* _WHAT YOU WILL DO_
Copy out the records below, putting "section" in place of every "segment" and keeping everything else the same. Omit the pictures from your copy.

* _DATASET RECORDS_
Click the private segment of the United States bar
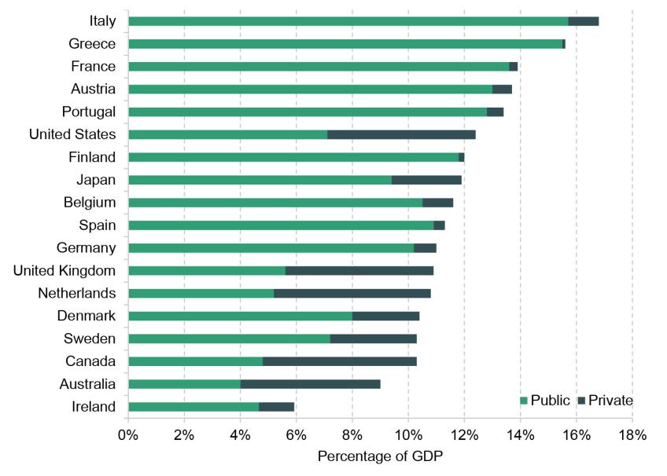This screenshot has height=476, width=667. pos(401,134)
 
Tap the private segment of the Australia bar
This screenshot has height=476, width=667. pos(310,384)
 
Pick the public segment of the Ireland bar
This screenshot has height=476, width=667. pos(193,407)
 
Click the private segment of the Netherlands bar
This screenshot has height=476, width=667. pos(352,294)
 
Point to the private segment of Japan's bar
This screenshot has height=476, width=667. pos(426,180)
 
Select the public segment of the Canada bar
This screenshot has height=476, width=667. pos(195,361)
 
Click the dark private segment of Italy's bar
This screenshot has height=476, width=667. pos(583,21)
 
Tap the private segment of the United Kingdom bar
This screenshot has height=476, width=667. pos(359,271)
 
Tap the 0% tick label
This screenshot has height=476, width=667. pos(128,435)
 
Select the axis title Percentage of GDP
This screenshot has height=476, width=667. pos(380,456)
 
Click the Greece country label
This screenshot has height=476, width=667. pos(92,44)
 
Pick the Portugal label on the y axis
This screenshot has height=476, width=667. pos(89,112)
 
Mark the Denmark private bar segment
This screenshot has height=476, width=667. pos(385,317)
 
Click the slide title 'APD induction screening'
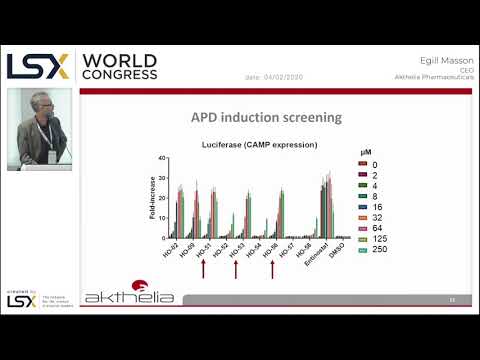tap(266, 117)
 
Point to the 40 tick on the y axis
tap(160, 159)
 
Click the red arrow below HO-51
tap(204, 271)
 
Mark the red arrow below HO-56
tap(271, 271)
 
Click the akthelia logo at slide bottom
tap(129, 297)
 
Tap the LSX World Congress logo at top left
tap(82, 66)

* _FINAL RESULT_
Click the private section of the United States bar
This screenshot has height=476, width=667. pos(401,134)
 
Tap the private section of the Australia bar
This screenshot has height=476, width=667. pos(310,384)
 
Pick the public section of the Ireland bar
This screenshot has height=476, width=667. pos(193,407)
 
Click the private section of the Netherlands bar
This screenshot has height=476, width=667. pos(352,294)
 
Point to the private section of Japan's bar
This screenshot has height=476, width=667. pos(426,180)
 
Select the public section of the Canada bar
This screenshot has height=476, width=667. pos(195,361)
 
Click the dark private section of Italy's bar
This screenshot has height=476, width=667. pos(583,21)
 
Tap the private section of the United Kingdom bar
This screenshot has height=476, width=667. pos(359,271)
 
Tap the 0% tick label
This screenshot has height=476, width=667. pos(128,435)
 
Select the axis title Percentage of GDP
This screenshot has height=476, width=667. pos(380,456)
 
Click the Greece country label
This screenshot has height=476, width=667. pos(92,44)
 
Pick the Portugal label on the y axis
This screenshot has height=476, width=667. pos(89,112)
 
Mark the Denmark private bar section
This screenshot has height=476, width=667. pos(385,317)
 
Click the slide title 'APD induction screening'
tap(266, 117)
 
Point to the 40 tick on the y axis
tap(160, 159)
 
Click the red arrow below HO-51
tap(204, 271)
 
Mark the red arrow below HO-56
tap(271, 271)
 
Click the akthelia logo at slide bottom
tap(129, 297)
 
Tap the LSX World Congress logo at top left
tap(82, 66)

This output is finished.